Use the chi-square statistics to test whether the variables are associated.

In these results, both the chi-square statistics are very similar. Use the p-values to evaluate the significance of the chi-square statistics.

When the expected counts are small, your results may be misleading. For more information, see the Data considerations for Chi-Square Test for Association

## DF

The degrees of freedom (DF) is the number of independent pieces of information on a statistic. The degrees of freedom for a table is (number of rows – 1), multiplied by (number of columns – 1).

### Interpretation

Minitab uses the degrees of freedom to determine the p-value associated with the test statistic.

In these results, the degrees of freedom (DF) is 4.

## Chi-Square Test

Chi-SquareDFP-Value
Pearson11.78840.019
Likelihood Ratio11.81640.019

## P-value

The p-value is a probability that measures the evidence against the null hypothesis. Lower probabilities provide stronger evidence against the null hypothesis.

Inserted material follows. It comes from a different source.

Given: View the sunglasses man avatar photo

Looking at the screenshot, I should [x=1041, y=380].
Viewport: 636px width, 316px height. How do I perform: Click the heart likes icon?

Use the p-value to determine whether to reject or fail to reject the null hypothesis, which states that no association between two categorical variables exist.

Minitab uses the chi-square statistic to determine the p-value.

###### Note

Minitab does not display the p-value when any expected count is less than 1 because the results can be invalid.

### Interpretation

To determine whether the variables are independent, compare the p-value to the significance level. Usually, a significance level (denoted as α or alpha) of 0.05 works well. A significance level of 0.05 indicates a 5% risk of concluding that an association between the variables exists when there is no actual association.
P-value ≤ α: The variables have a statistically significant association (Reject H0)
If the p-value is less than or equal to the significance level, you reject the null hypothesis and conclude that there is a statistically significant association between the variables.
P-value > α: Cannot conclude that the variables are associated (Fail to reject H0)
If the p-value is larger than the significance level, you fail to reject the null hypothesis because there is not enough evidence to conclude that the variables are associated.

In these results, the p-value = 0.019. Because the p-value is less than α, you reject the null hypothesis. You can conclude that the variables are associated.

## Chi-Square Test

Chi-SquareDFP-Value
Pearson11.78840.019
Likelihood Ratio11.81640.019

## Raw residuals

The raw residuals are the differences between observed counts and expected counts.
Observed count
The observed count is the actual number of observations in a sample that belong to a category.
Expected count

The expected count is the frequency that would be expected in a cell, on average, if the variables are independent. Minitab calculates the expected counts as the product of the row and column totals, divided by the total number of observations.

### Interpretation

You can compare the observed values and the expected values in the output table.

In these results, the cell count is the first number in each cell, the expected count is the second number in each cell, and the raw residual is the third number in each cell. Machine 2, 1st shift has the largest raw residual, which means that the greatest difference between expected and actual defects is found on Machine 2 during the 1st shift. A better way to compare observed counts and expected counts is with the standardized residuals.

## Standardized residuals

The standardized residuals are the raw residuals (or the difference between the observed counts and expected counts), divided by the square root of the expected counts.

### Interpretation

You can compare the standardized residuals in the output table to see which category of variables have the largest difference between the expected counts and the actual counts relative to sample size, and seem to be dependent. For example, you can assess the standardized residuals in the output table to see the association between machine and shift for producing defects.

In these results, the cell count is the first number in each cell, the expected count is the second number in each cell, and the standardized residual is the third number in each cell. The positive standardized residuals indicate that there were more defective handles than expected. The negative standardized residuals indicate that there were less defective handles than expected.